You describe yourself as meat obsessed. What are the best cuts for big flavours?

The mistake a lot of people make is buying lean meat – it’s shit! The fat is where the flavour is, but you just need to cook it slowly. Anyone can cook a steak. But for the best flavours I like things like braising cuts and rib of beef. We have a Himalayan salt chamber in the grounds of Ynyshir. We age top-quality Wagyu beef in it for six months. It’s incredible.

Your tasting menu is 20 courses. That’s one hell of a menu. Why so many courses?

If people take the time to come this far, eating here should be an event, a culinary experience, with lots of different new flavours. Some tasting menus are over too quickly. Not here. We have 20 covers and there is one member of staff per customer.

What dishes on your menu do you love most?

It would have to be local lobster, frozen then minced and served raw, with hot Thai-style nam jim dressing with a lot of chilli. Or pork from Derbyshire, ground and marinated in a Chinese char siu glaze then cooked over an open fire. It’s insane. A lot boils down to using the best quality ingredients you can find. So my favourite dessert on the menu is tiramisu, but using really good quality rum. 

If you’re cooking for yourself, what’s your favourite meal/snack?

Easy. Sunday roast with lamb or beef, or bolognese. As for a snack, it has got to be a ham and cheese sandwich.

What’s the recipe for a successful kitchen?

You’ve got to love it. A lot of chefs don’t like what they cook – they are cooking for someone else. If you asked them to eat their own menu, they wouldn’t want to. I want to eat my own food. I’m passionate about every dish on my menu. You might as well cook what you love as you only get one crack at it.

If you ever get a day off, where do you like to eat in Wales?

My sous-chef Nathan left last year and is now at the brilliant SY23 in Aberystwyth, where they use a lot of foraged and preserved local ingredients. Hills burger shack in Brecon is amazing, too. 

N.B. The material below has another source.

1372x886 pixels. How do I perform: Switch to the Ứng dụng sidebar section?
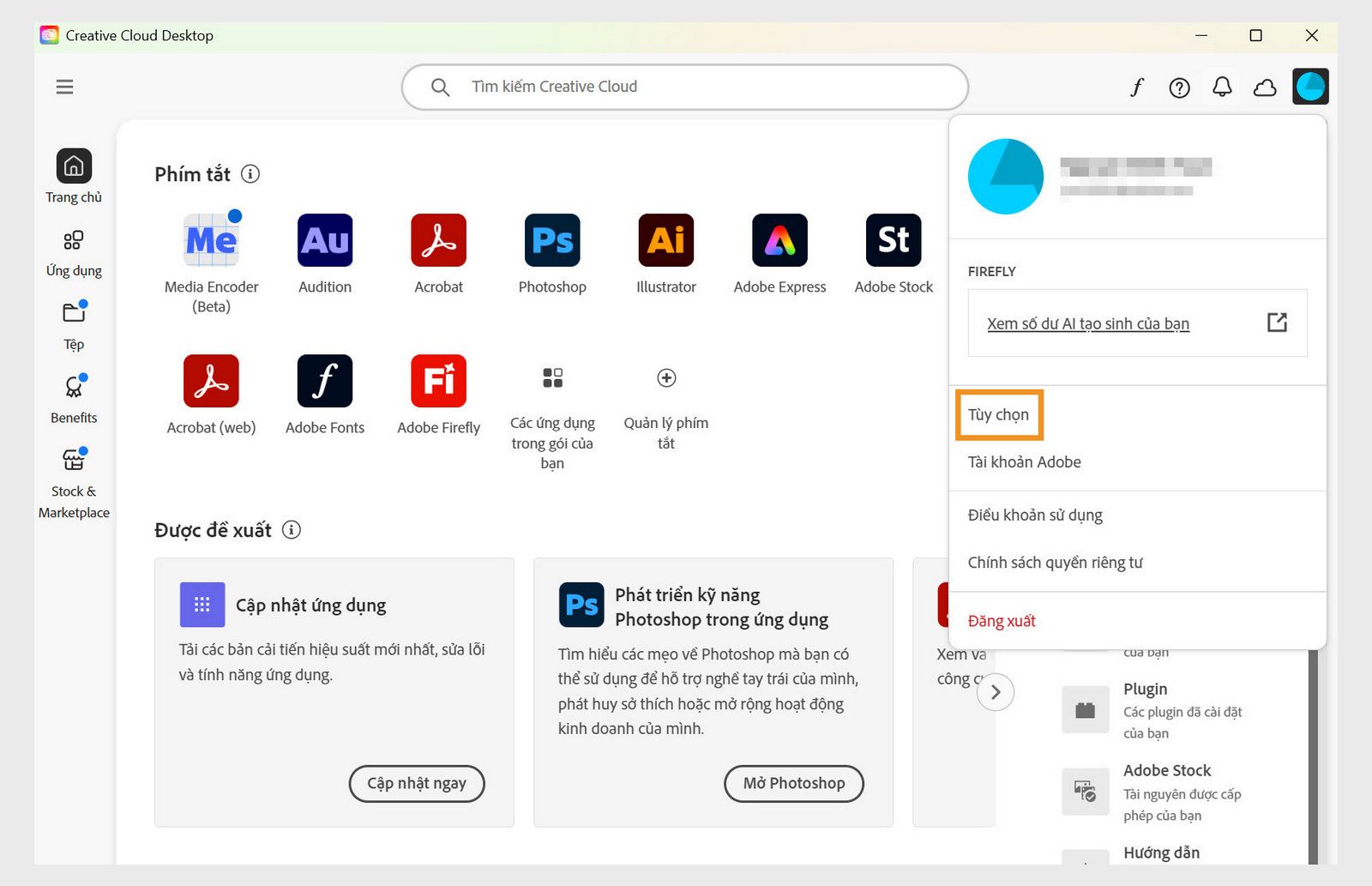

What are your plans for the coming year?

Right now we’re getting planning permission for a pub, which will serve simpler food but still of the same high standard. And alongside our rooms in the house and gardens, we’ve recently added three tipis in the grounds for a glamping experience, with handmade Welsh oak furniture, outside seating areas and super-king sized beds. It never stops…

You’ve got one last supper, Gareth – what’s it going to be?

Corned beef pie with brown sauce followed by me mam’s spaghetti bolognese. For dessert I would want me mam’s raspberry fluff with crushed flakes on top. I’d eat it together with her, listening to Phil Collins and Tina Turner.